About this place

The Muristan area in the Christian Quarter of Jerusalem’s Old City dates back thousands of years. It gets its name from the Persian word for “hospital” as the area was built over the ruins of the Crusader headquarters and hospital. The area covers 4 acres between the Church of the Holy Sepulchre, the German Church of the Redeemer, and the Hospitallers’ Church of St. John the Baptist. The main attraction for visitors is the Muristan Aftimos Market and the area’s incredible history.

History of Jerusalem’s Muristan Area

During the Roman Period and Jesus’ lifetime, the Muristan area was outside the city walls near Golgotha, the site of Christ’s crucifixion. In the 2nd century AD, Jerusalem became the Roman city of Aelia Capitolina, and the Roman Forum was built on this site. In the Byzantine Era, St. John the Baptist Church was built on the edge of the Muristan area. According to Orthodox Christian tradition, St. John’s head was buried in this church.

In the 11th century, Italian merchants arrived from Amalfi and built a hospital and the Santa Maria Latina Church, and later they added the Santa Maria Maggiore Church near the Holy Sepulchre. The hospital and church served Crusaders and Christian pilgrims. Benedictine monks caring for the sick and wounded officially became the Knights Hospitallers of St. John in 1113 AD. They bought and renovated nearby structures in Muristan which became the Crusader headquarters. The sturdy buildings did not survive the earthquake of 1457 and the hospital was abandoned.

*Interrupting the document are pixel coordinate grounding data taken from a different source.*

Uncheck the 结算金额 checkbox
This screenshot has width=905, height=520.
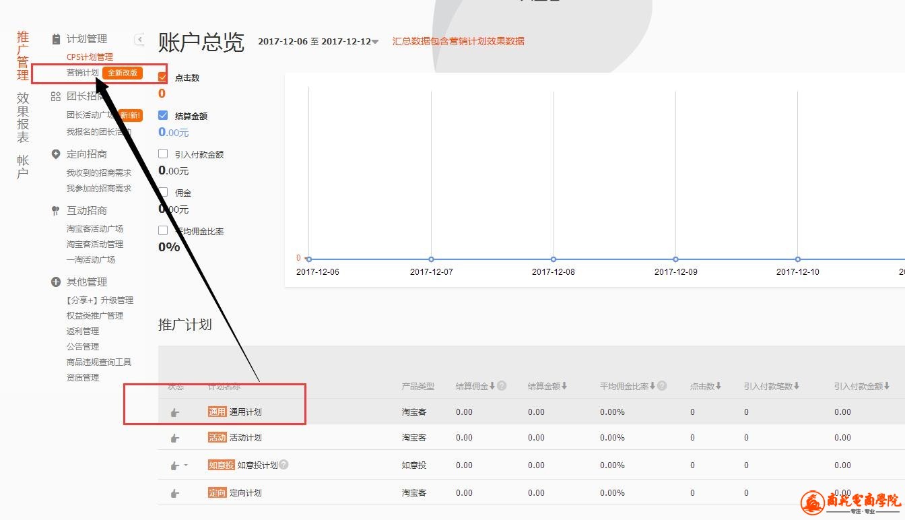pyautogui.click(x=163, y=116)
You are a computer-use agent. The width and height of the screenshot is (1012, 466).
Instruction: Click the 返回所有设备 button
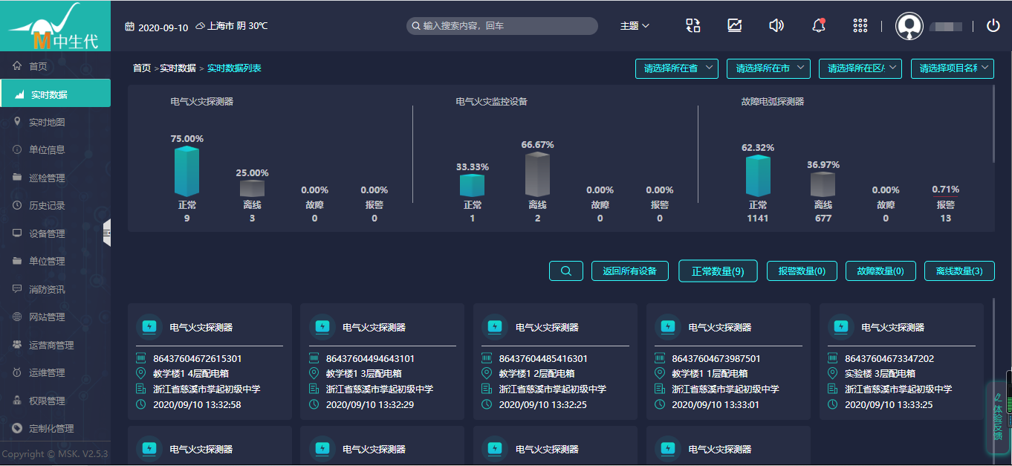[629, 271]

The Crusaders moved on, and the Mamluks conquered Jerusalem in 1267. A few of the monks remained, living in the Muristan ruins, and locals used the remains as stables and a marketplace. The Ottoman Sultan Suleiman the Magnificent built new city walls in 1535 bringing the Muristan area within the walls. The Ottoman Sultan gifted the eastern part of Muristan to the Prussian Crown Prince Friedrich Wilhelm I in 1869 and where the Church of the Redeemer was built and dedicated in 1898 in the presence of Kaiser Wilhelm II.

In 1903, the ruins of Santa Maria Maggiore Church were removed, and the Greek-Orthodox Patriarchate of Jerusalem had the Greek Aftimos market built in its place. In 2013 excavations uncovered parts of the large Crusader hospital with impressive ribbed vaulted ceilings supported by massive six meters high pillars.

Visiting Muristan Today

Muristan is a quaint, well-maintained area of Jerusalem’s Old City with Muristan Road running through it. An archway leads from Muristan Road to David Street and the El-Bazar Market. Just above the archway entrance, you can still see the stone carving of the Prussian eagle from Prince Friedrich Wilhelm’s visit. A memorial monument and garden commemorate the site of the 12th-13th century Crusader hospital.

Visitors can enjoy the 70+ stores in the old Aftimos market where bright-colored garments, brass utensils, and local crafts are displayed on the sidewalk. At the heart of Muristan, and the market is a beautiful fountain built in 1903 to honor Ottoman Sultan Abdulhamid (1876-1909) who reigned for 25 years. Behind the fountain, you can see the bell tower of the Church of the Redeemer, and south of the market is the St. John the Baptist Church with its silver dome.